Bir Kariyer Önerisi
Geçenlerde şöyle bir mesaj geldi:
Merhabalar, Ben XXX
AAA Üniversitesi İşletme Bölümü #. Sınıf öğrencisiyim.
Sizden kariyer planlamam hakkında yardım talep ediyorum.
Durumumu şöyle izah edeyim;
Öğretim görevlisi olmak istiyorum (Pazarlama Anabilim Dalı veya Girişim Bölümünde) bu doğrultuda not ortalamamı yüksek tutuyorum ve bir yandan ALES ve YDS sınavına çalışıyorum. Fakat yine de ek planlara ihtiyacım olduğunu düşünüyorum. Bu ek planlar biraz daha hobi gibi olsalar da ilgili olduğum ve biraz üstünde çalışmaya başladığım konulardır. Veri madenciliği ve programlama dili (en az 3 tane) öğrenebilirim diye düşünmekteyim. Sizin fikrinizi çok merak ediyorum bu konulara yönelmeli miyim? Tavsiye edebileceğiniz alanlar var mı?
Merhaba,
Pazarlama branşında akademisyen olacaksan, önce iş hayatında bir süre çalış. Gerçekten pazarlamayı, marka oluşturmayı, ajans ilişkilerini, yıllık pazarlama planını, varsayım yapmayı filan öğren.
Müşteri verilerini anlamlandırmayı, verilere dayalı karar vermeyi, değişen müşteri davranışlarını verilerden anlamayı, vb. bu sırada uygulamaya çalış. Veri madenciliğini öğren. En azından SPSS kullan.
Şunu göreceksin: Bunun için programa dili bilmeye gerek yok. Algoritmayla düşünebiliyorsan, tek eksiğin pazarlama tecrübesi olur.
Özetle, istersen yazılım dili de öğren. Ama işin gerçeği, pazarlamayı sadece derslerden değil, stratejik pazarlamayı bizzat yaparak öğren. Sonra öğretim üyesi ol. Derdin doçent olmak, profesör olmak filan olmasın. Çocuklara yararlı olmayı hedefle.
Sevgiler,
Genç arkadaşın sorularını tam olarak yanıtlamadığımı biliyorum.
😉
Önemli not: Bu yazıyı kullanarak tüm hocalarınıza saldırmayın. Soyut düşünce becerilerinden çok yararlandığım değerli akademisyenler var. Sosyal mecralarda onları takip etmeye çalışıyorum. Söylemleriyle düşüncelerime ışık tutuyorlar. Bir konuyu tartıştığımızda, bende türlü fikirler uyanıyor. Öğrencilerinin yolunu aydınlatmaya çalıştıklarını tüm yazdıklarından görüyorum.
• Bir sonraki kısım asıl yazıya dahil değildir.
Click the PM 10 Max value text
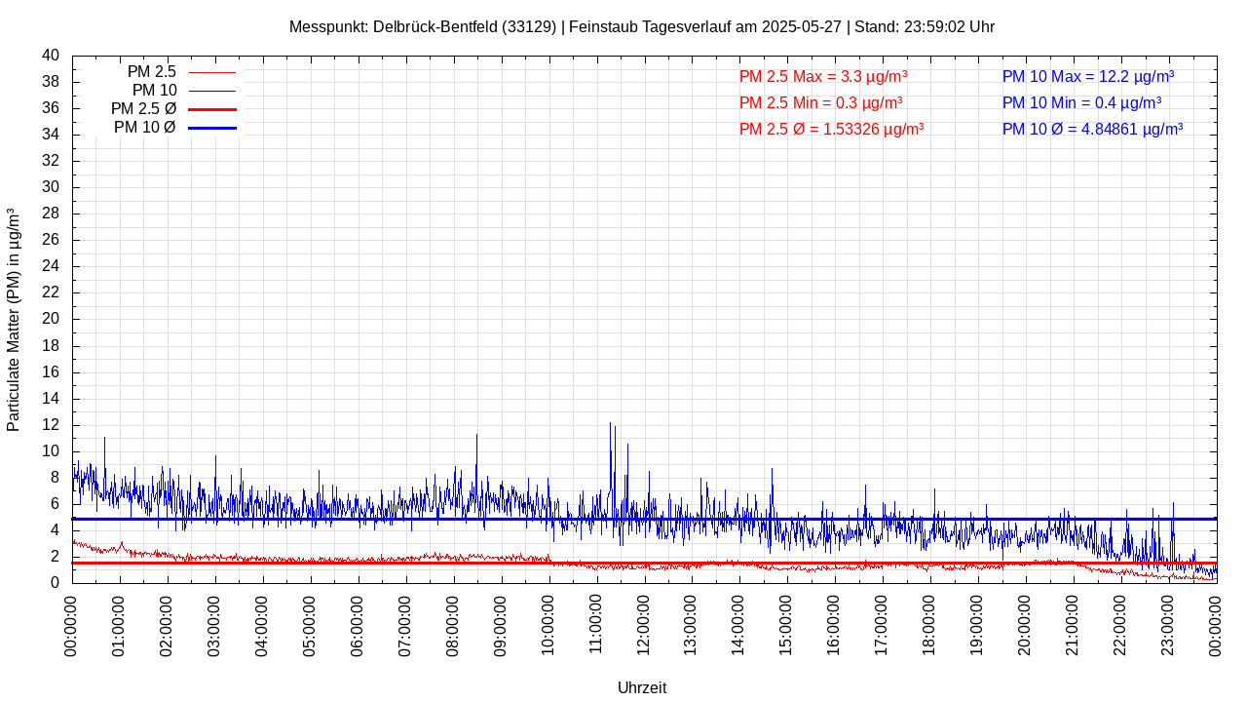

Belki iş hayatında hiç bulunmadılar. Hatta, iyi ki iş hayatına girip soyut düşünce becerilerini kaybetmediler. Onlar bu yazının konusu değil.
🙂
Diğerleri, hiç iş hayatı olmamış ve öğretim görevlisi unvanına sığınmış, gerçek hayatta hiç sınanmadığı için akademik kibir sahibi olmuş hoca’lar… Kendilerine kul-asistan olmayacak kişileri master’a, doktoraya almayan unvan sahipleri… Çocukluklarındaki köşe kapmaca oyununu büyüyünce oynayan, hasbelkader kaptıkları köşeleri / koltukları bırakmayanlar… Değişen bilgi kaynaklarına değil, kendilerinin öğrenciyken okuduğu 50 yıllık kitaplara bağlı kalanlar…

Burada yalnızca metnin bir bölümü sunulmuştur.